テストチャンバー19
『お目覚めの時間ですよ〜フランカー。』
明らかに目の焦点が合っていない。このコールドスリープチャンバーの長期利用の副作用とかそういったものだろうか。まあ、5年も探し待たされたのだ少し煽ったって許されるだろう、きっと。
「……ストリンガー?」
『はい?』
「上官にはクソだろうとサー、を付けろ。新兵か。」
おお……手厳しい……やっぱり指揮官はこうで居てもらわないと困る。
「戦況は?」
『どこからどこまで話します?』
「この周辺3km以外の5年間。」
個人装備を起動しながら聞いてくる。それにしてもなぜ3km以内は聞かないのだろう?
「周辺3km以内は知ってる。嫌でもな。」
『……。』
「電撃質量兼用タレットは役に立ったか?」
『ええ。とても。』
科学者として眠っていなかったんですね。5年も。
『移動中にする話ではありませんが……。』
廊下を移動しながら説明していく。私の細かった腕は5年もの年月が過ぎ、人工筋肉、装甲の増設や交換で少し太くなってしまった。

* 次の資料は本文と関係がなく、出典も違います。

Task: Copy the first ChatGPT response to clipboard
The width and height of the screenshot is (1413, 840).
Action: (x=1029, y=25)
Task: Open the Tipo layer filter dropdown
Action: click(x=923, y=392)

「つまり私達は沈みゆく方舟を修理しながら耐えているわけだ。」
『そうなります。申し訳ありません。』
「兵士が一人強くても戦況はそう大して変わらん。生き残りは?」
『指揮官の部下は全員無事です。』
「……そっか。」
口元が微かに緩んだ。バイザーで目が見えないから本当に笑っているかはわからない。でも笑っているだろう。経験上、部下の生死には厳しい人のことだし。
『汚いですがここが現在の宿舎です。』
掃除しておくよう言ったのだが……
「十分綺麗じゃないか。こんな環境で生きていくにはこれくらいの弛さが要る。」
『総員、整列!』
ドアからのそのそと入ってくる戦術人形達。一部の者は指揮官の顔を見るなりはっとした表情で足を早めている。
『傾注!指揮官からのお言葉だ。』
『ライカ指揮官、ご挨拶を。』
え?私?とでも言いたげな表情をする指揮官にマイクを押し付ける。
「えー……おはよう?」
気の抜けた第一声に緊張の表情が解れていく。
「あーー……5年間、私は眠っていたらしい。皆を驚かせてしまってすまない。私はライカ指揮官だ。まあ、指揮官になったつもりはなくて本職はそもそも研究者のつもりだったんだがな。」
気の抜けた挨拶は続き、締めの言葉で終わった。
「指揮官
指揮官に抱きつくMG42……未だに治してなかったのな……指揮官の前ではサ行が「しゃ」やら「しゅ」になる癖……。
黒髪で肌は白く、細いがしっかりと筋肉の付いた1体の戦術人形が指揮官の前で止まり、敬礼する。
「スラッガー、指揮官のもとに改めて着任する。」
「スラッガー……そうか、君がスラッガーなのか……よろしく頼む。」
『お知り合いですか?』
「私が唯一、担当したアサルトライフルだよ。まあ、すぐに開発計画が凍結されちゃってね。暫くしてまた再開されたんだけれど……」
「足りない性能は技量でカバーする。よろしく頼む。」
「近距離系のアサルトライフルだから前線に立ってもらわないとね。よろしく頼むよ。」
この出会いが一波乱起こしたことを知るのはまた後の話。
お久しぶりでございます。この章はライカ指揮官の直属の部下である「スティンガー」の視点で進みます。よろしくお願い致します。